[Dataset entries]

=-=-=-=-=

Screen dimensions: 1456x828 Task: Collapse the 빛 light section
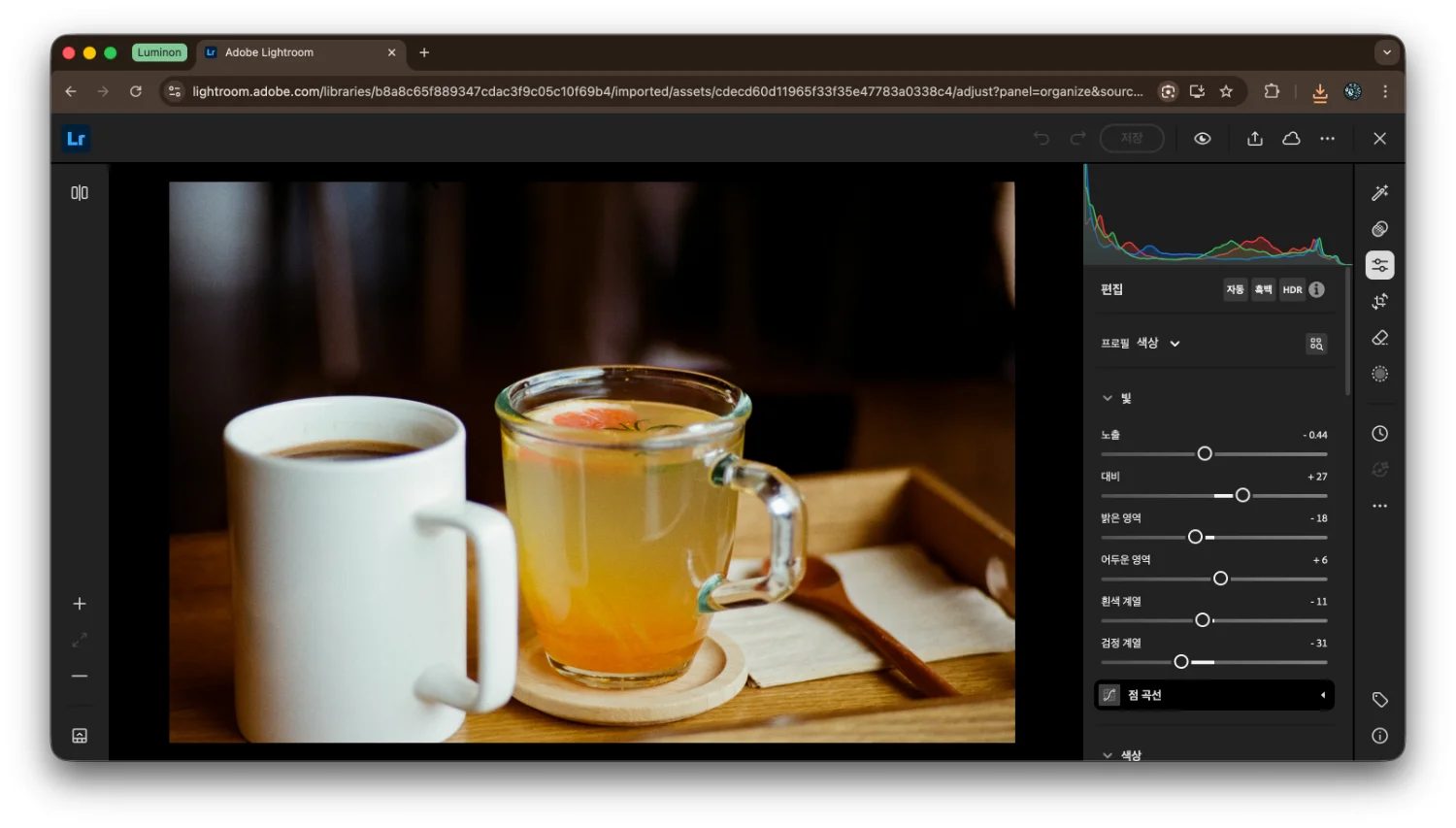point(1108,398)
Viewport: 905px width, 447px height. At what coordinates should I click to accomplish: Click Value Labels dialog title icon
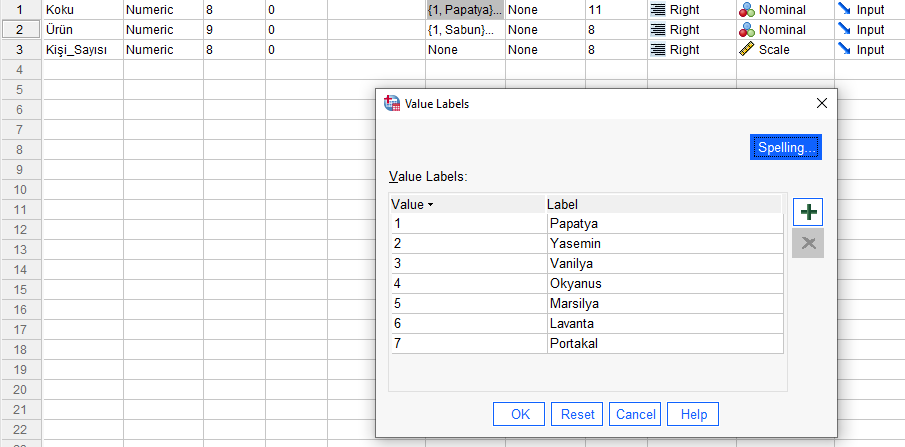click(392, 103)
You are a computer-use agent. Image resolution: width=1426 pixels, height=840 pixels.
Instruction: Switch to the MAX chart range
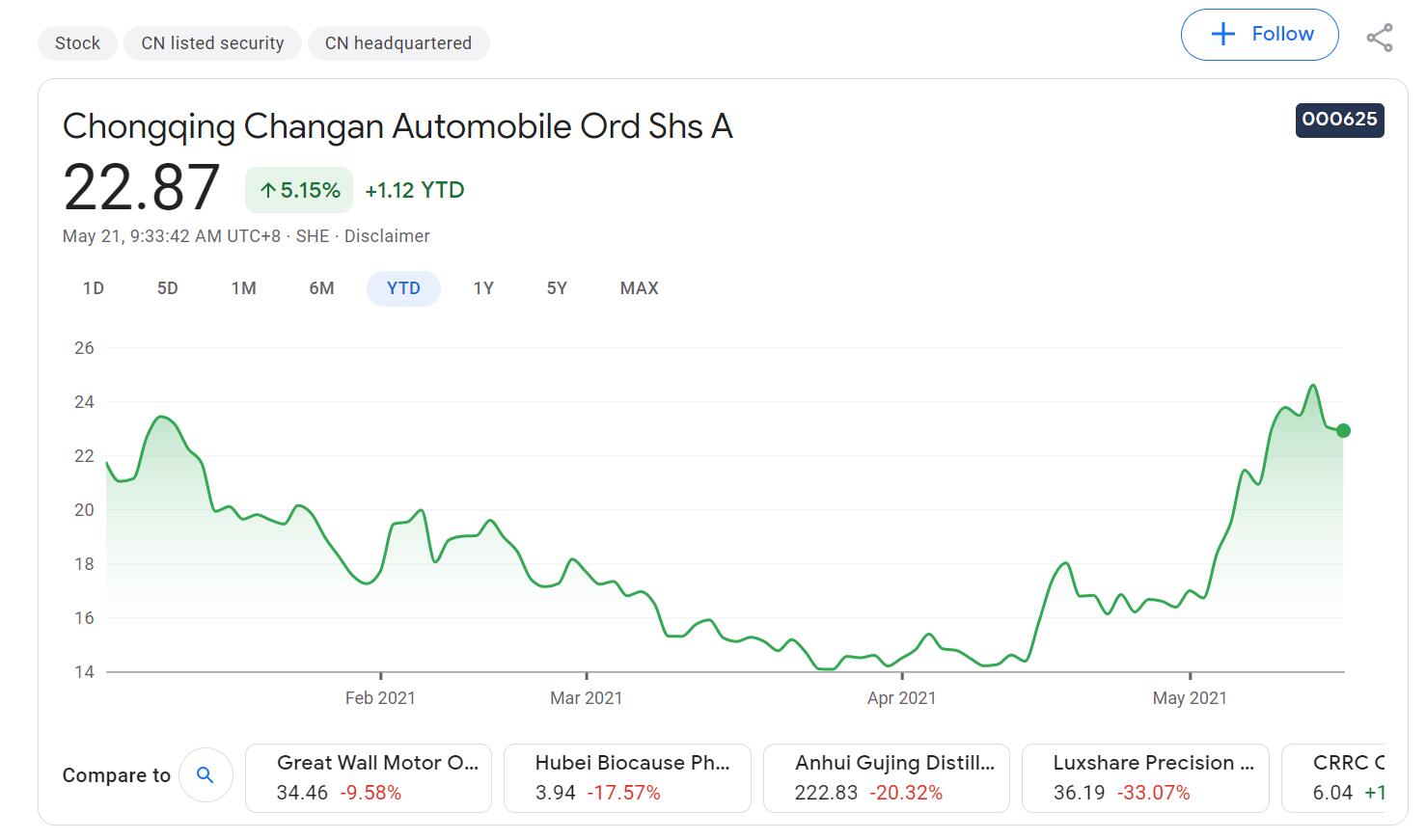[638, 287]
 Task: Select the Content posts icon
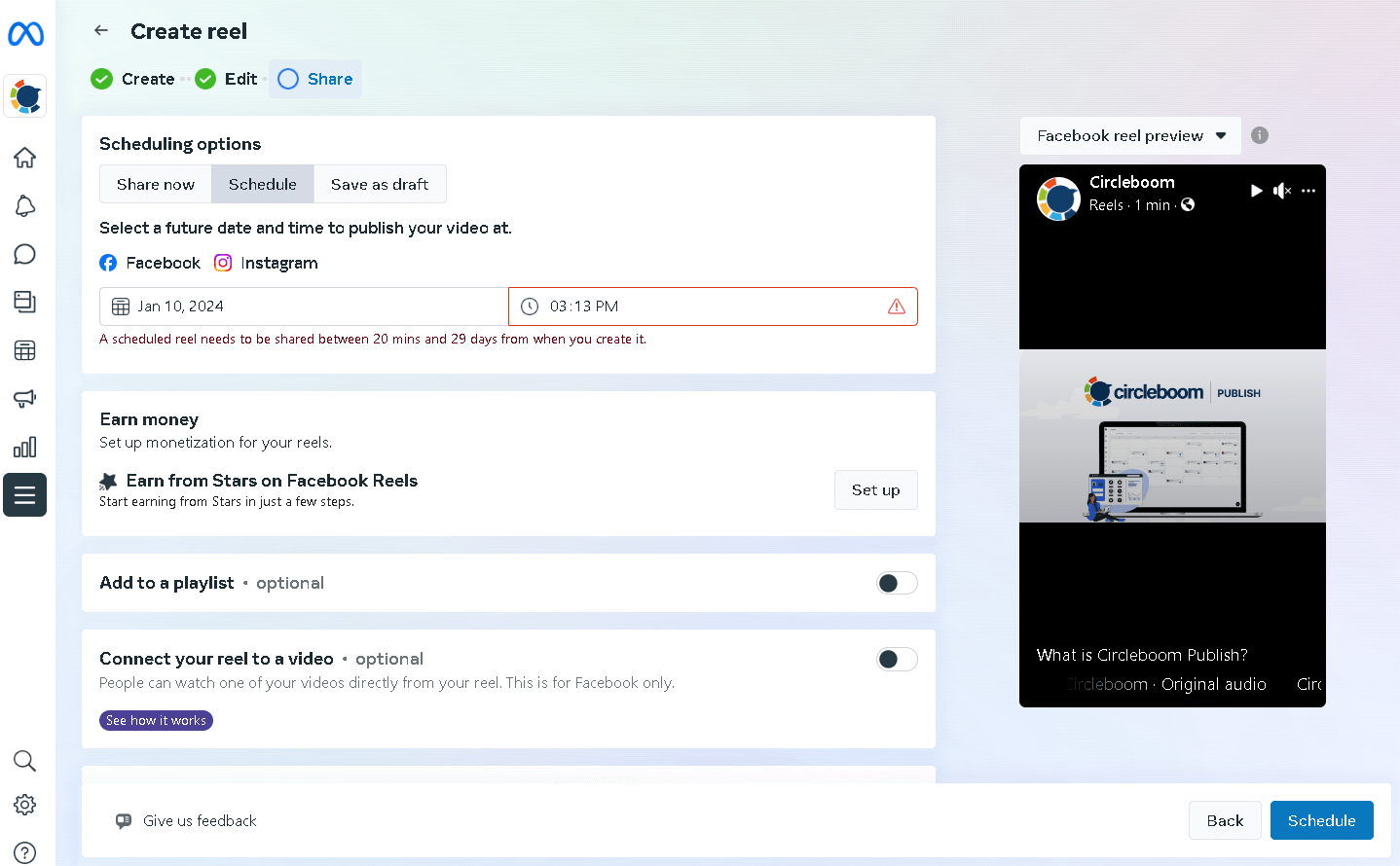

=-=-=-=-=

YOUR TASK → Turn every line in the rows above into a Markdown table with the columns No. and Line, numbering the lines in order and skipping blank ones. Leave the pictures out.

RESPONSE TO THE TASK →
| No. | Line |
|---|---|
| 1 | Screen dimensions: 1456x828 Task: Collapse the 빛 light section |
| 2 | point(1108,398) |
| 3 | Viewport: 905px width, 447px height. At what coordinates should I click to accomplish: Click Value Labels dialog title icon |
| 4 | click(392, 103) |
| 5 | You are a computer-use agent. Image resolution: width=1426 pixels, height=840 pixels. |
| 6 | Instruction: Switch to the MAX chart range |
| 7 | [638, 287] |
| 8 |  Task: Select the Content posts icon |